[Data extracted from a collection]
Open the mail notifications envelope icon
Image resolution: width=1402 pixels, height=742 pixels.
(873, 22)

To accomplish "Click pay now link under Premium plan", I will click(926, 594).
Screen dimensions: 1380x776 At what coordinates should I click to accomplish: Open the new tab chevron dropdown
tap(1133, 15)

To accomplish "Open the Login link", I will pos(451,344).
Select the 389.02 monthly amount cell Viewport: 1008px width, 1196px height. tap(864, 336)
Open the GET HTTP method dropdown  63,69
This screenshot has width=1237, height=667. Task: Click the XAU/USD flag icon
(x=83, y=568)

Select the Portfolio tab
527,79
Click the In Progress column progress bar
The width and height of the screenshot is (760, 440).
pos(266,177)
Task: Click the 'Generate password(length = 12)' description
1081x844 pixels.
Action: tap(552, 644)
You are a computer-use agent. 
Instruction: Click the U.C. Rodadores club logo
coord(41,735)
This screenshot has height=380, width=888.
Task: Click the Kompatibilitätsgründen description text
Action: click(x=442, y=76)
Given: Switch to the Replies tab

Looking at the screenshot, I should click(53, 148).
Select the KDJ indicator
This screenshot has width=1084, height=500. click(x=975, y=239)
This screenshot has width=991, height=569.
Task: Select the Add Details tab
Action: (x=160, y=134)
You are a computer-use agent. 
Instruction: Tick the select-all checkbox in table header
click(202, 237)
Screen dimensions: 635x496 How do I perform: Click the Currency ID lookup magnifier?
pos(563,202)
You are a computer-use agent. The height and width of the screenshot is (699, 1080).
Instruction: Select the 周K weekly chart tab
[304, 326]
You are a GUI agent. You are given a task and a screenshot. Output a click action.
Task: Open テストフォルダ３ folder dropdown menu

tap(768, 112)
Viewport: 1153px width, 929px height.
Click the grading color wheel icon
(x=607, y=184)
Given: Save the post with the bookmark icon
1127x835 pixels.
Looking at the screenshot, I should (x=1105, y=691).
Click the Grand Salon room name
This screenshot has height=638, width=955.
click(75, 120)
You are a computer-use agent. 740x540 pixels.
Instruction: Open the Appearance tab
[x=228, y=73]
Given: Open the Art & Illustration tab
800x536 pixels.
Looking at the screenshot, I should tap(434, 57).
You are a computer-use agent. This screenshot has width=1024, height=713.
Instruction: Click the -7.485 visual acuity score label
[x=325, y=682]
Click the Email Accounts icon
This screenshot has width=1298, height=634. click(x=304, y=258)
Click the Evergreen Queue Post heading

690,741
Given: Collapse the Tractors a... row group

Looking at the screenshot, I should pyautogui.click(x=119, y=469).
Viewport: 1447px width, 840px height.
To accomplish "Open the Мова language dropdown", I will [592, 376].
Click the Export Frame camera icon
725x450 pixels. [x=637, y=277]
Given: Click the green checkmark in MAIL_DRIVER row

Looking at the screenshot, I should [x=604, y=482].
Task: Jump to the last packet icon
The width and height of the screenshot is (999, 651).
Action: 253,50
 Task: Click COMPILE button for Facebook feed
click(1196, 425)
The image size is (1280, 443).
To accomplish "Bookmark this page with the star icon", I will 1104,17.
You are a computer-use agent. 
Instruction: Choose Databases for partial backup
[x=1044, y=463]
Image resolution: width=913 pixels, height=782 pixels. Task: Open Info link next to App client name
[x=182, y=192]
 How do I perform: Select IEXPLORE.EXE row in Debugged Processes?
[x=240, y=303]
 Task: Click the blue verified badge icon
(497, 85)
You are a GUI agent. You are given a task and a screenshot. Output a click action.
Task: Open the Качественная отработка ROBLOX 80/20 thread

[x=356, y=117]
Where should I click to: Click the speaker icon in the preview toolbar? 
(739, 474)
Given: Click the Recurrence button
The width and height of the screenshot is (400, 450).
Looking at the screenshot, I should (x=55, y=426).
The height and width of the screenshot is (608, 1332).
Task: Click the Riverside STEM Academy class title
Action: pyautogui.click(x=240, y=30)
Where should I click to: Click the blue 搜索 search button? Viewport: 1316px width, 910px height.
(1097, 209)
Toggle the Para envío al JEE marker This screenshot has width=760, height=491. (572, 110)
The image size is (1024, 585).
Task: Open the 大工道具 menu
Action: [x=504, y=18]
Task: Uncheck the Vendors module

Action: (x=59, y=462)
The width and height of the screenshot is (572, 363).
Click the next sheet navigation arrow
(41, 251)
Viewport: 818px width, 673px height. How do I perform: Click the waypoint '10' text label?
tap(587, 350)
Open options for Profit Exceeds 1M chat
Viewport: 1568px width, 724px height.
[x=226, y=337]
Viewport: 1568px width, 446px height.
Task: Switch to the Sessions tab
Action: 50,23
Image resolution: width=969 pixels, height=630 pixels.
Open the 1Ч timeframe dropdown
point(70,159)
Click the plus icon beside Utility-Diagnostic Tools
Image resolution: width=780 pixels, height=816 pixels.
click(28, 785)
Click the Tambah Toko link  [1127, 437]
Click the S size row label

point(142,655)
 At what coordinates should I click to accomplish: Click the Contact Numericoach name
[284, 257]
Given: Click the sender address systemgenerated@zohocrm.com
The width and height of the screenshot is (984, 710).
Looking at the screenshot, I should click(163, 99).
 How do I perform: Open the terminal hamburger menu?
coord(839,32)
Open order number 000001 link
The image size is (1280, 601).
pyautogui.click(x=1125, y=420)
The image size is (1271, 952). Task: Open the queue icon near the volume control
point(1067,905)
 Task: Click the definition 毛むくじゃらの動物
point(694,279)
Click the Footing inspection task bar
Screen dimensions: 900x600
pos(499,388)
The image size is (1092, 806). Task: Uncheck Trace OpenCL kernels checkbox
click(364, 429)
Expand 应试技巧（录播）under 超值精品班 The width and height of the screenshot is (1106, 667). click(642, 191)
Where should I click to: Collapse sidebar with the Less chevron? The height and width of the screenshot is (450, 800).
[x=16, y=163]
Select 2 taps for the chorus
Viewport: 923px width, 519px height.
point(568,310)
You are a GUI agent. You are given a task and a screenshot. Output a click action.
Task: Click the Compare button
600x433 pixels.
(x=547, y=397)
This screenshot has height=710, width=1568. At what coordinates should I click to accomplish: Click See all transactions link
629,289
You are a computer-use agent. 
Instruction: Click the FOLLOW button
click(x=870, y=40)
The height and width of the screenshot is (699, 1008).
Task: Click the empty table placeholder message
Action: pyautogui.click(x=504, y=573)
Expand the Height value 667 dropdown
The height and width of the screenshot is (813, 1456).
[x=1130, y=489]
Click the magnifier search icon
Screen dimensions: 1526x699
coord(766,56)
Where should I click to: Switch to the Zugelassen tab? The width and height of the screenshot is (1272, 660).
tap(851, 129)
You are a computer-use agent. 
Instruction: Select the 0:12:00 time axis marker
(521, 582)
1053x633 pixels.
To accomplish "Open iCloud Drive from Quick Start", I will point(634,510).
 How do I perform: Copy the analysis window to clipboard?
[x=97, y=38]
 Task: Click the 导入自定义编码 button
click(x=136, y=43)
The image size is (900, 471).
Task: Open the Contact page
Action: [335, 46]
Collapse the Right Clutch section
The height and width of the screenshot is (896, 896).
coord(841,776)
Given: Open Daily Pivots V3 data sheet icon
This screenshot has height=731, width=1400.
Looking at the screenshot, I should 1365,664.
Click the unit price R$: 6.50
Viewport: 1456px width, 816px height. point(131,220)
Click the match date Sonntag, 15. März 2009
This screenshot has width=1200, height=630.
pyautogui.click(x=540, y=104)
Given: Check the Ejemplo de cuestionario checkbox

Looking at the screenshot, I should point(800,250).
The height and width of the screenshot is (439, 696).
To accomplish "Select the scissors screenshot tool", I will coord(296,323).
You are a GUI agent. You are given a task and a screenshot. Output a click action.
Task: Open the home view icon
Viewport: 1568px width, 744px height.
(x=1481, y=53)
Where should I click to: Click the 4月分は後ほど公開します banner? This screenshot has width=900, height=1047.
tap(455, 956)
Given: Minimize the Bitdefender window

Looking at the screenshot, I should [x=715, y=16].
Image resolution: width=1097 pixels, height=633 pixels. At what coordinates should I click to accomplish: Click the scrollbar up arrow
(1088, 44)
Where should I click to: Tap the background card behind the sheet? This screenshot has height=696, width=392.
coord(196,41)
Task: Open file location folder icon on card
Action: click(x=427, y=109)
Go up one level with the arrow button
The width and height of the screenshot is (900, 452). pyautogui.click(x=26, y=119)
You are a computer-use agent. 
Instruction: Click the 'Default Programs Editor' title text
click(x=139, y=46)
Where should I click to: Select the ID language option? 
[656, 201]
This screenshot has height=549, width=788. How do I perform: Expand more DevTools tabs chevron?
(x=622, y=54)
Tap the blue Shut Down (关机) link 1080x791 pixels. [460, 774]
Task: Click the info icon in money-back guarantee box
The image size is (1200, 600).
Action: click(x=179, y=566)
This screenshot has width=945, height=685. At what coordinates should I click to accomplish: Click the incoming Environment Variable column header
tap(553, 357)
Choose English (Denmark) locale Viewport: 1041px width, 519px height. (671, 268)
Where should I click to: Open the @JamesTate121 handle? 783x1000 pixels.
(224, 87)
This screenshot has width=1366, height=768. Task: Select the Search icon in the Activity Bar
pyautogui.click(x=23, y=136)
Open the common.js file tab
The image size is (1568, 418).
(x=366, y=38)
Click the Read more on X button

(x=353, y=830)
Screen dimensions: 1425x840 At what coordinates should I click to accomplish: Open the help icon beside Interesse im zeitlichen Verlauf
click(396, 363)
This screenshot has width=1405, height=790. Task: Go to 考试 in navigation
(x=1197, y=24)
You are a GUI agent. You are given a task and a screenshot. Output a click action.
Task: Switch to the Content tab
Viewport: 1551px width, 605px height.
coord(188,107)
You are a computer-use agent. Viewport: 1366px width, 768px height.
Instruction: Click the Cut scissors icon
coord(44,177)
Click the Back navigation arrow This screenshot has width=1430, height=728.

[Your assignment] Check each line of the data above for the string "will", and copy the ones that have it.

[Written answer]
To accomplish "Click pay now link under Premium plan", I will click(926, 594).
To accomplish "Open the Login link", I will pos(451,344).
To accomplish "Open the Мова language dropdown", I will [592, 376].
To accomplish "Bookmark this page with the star icon", I will 1104,17.
To accomplish "Open iCloud Drive from Quick Start", I will point(634,510).
To accomplish "Select the scissors screenshot tool", I will coord(296,323).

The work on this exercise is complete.